2. Grundlagen der Bildungsökonomie: Dieses Kapitel zeichnet die historische Entwicklung der Bildungsökonomie nach und analysiert das grundlegende Spannungsverhältnis zwischen ökonomischen Rationalitätsansprüchen und bildungstheoretischen Prinzipien.
3. Weiterbildung als Erkenntnisobjekt der Bildungsökonomie: Hier wird der Weiterbildungssektor als spezifisches Feld definiert, seine Relevanz im Bildungssystem hergeleitet und eine Typologisierung vorgenommen, die als Grundlage für die weitere Analyse dient.
4. Aktuelle ökonomische Tendenzen in der Weiterbildung: Das Kapitel untersucht die praktischen Auswirkungen ökonomischer Steuerungskonzepte auf verschiedenen Organisationsebenen und deren Konsequenzen für die pädagogische Arbeit.
5. Qualitätsmanagement – ein Wirtschaftskonzept in der Weiterbildung: Hier werden gängige Qualitätsmanagementansätze (ISO 9000ff., EFQM) auf ihre Eignung für den Bildungsbereich hin analysiert und ein integrativer Ansatz zur Qualitätsentwicklung erörtert.
6. Resümee und Ausblick: Das abschließende Kapitel fasst die wesentlichen Erkenntnisse zusammen und reflektiert die Möglichkeiten, pädagogische Handlungsrationalität in eine zunehmend ökonomisch geprägte Organisationsstruktur zu integrieren.
Weiterbildung, Bildungsökonomie, Ökonomisierung, Qualitätsmanagement, Humankapital, pädagogische Professionalität, Weiterbildungsorganisation, Effizienz, Lernprozesse, Bildungsmanagement, Bildungspolitik, Dienstleistung, Evaluation, integrative Qualität, Steuerungskonzepte.
Die Arbeit befasst sich mit der zunehmenden Ökonomisierung der Weiterbildung und analysiert, wie Weiterbildungsorganisationen den Balanceakt zwischen wirtschaftlichem Druck und ihrem pädagogischen Bildungsauftrag bewältigen können.
Die zentralen Schwerpunkte liegen auf der Bildungsökonomie als theoretischem Fundament, der Analyse ökonomischer Tendenzen in der Weiterbildungspraxis sowie der kritischen Auseinandersetzung mit betriebswirtschaftlichen Qualitätsmanagementmodellen.

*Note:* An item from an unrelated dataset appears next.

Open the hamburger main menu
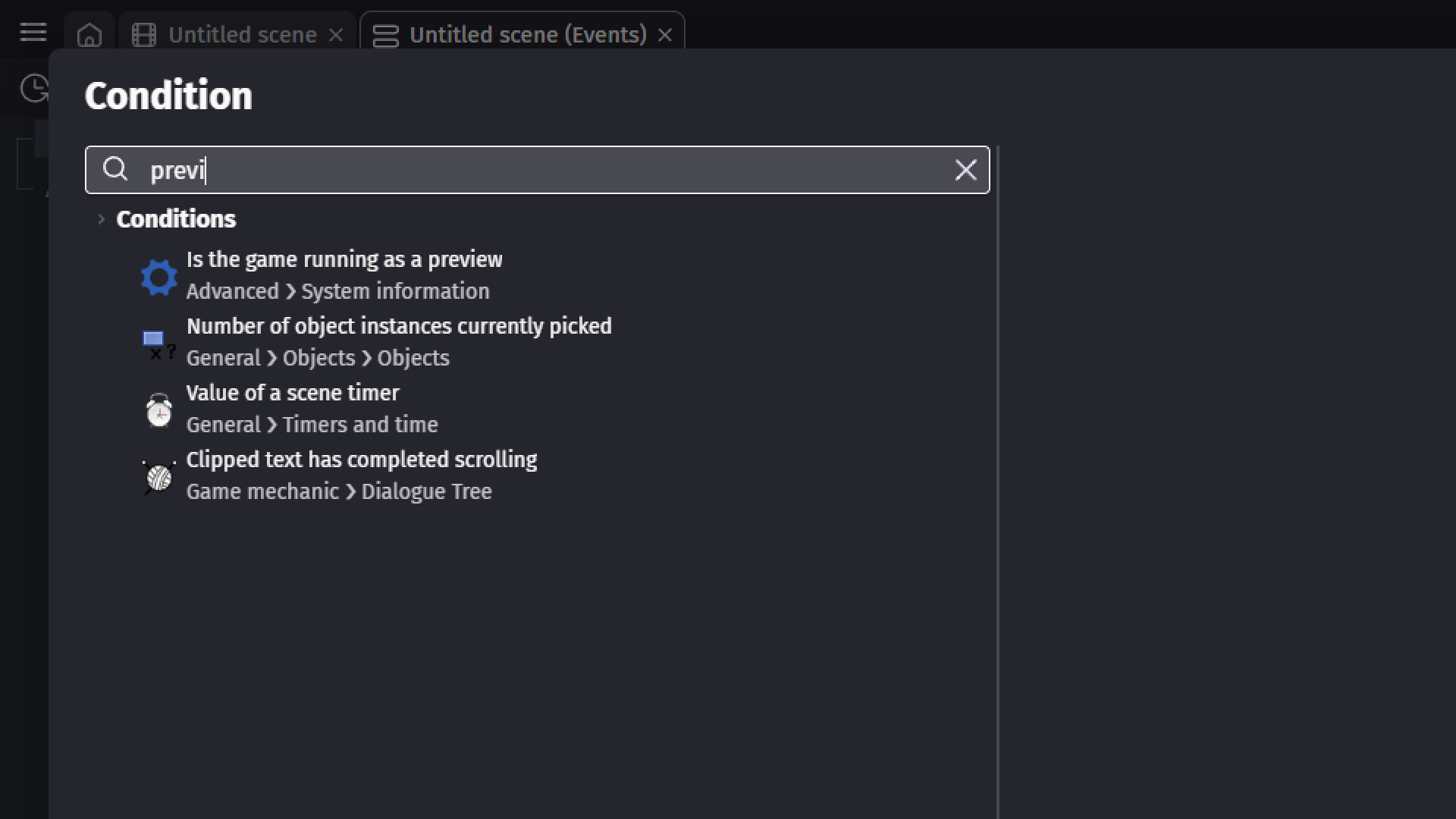 [33, 33]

Das Ziel ist es, zu untersuchen, inwiefern ökonomische Handlungsrationalitäten pädagogische Prinzipien verdrängen und ob ein integratives Qualitätsmanagement dazu beitragen kann, beide Bezugssysteme miteinander zu versöhnen.

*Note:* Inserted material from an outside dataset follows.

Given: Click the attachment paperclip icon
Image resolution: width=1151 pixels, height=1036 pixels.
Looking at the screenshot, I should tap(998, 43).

Die Autorin wendet primär eine deskriptiv-analytische Methode an, die auf der Auswertung wissenschaftlicher Fachliteratur sowie statistischer Daten basiert und deduktiv vom Allgemeinen zum Spezifischen vorgeht.
Der Hauptteil gliedert sich in theoretische Grundlagen der Bildungsökonomie, eine Systematisierung des Weiterbildungssektors, die Analyse aktueller ökonomischer Steuerungseinflüsse und eine detaillierte Prüfung von QM-Systemen wie ISO 9000ff. und EFQM.
Zu den wichtigsten Begriffen gehören Weiterbildung, Ökonomisierung, Qualitätsmanagement, Bildungsökonomie, Humankapital, pädagogische Professionalität und das Konzept des integrativen Qualitätsmanagements.
Das SGB III zwingt Organisationen durch marktförmige Beschaffungsinstrumente wie Ausschreibungen dazu, den Preis zur wettbewerbsentscheidenden Komponente zu machen, was häufig zu Lasten der pädagogischen Qualität geht.
Ein integratives Qualitätsmanagement versucht, über rein organisatorische Effizienz hinaus auch pädagogische Prozesse systematisch zu erfassen und zu steuern, um so die pädagogische Handlungsrationalität wieder stärker in den Fokus der Organisation zu rücken.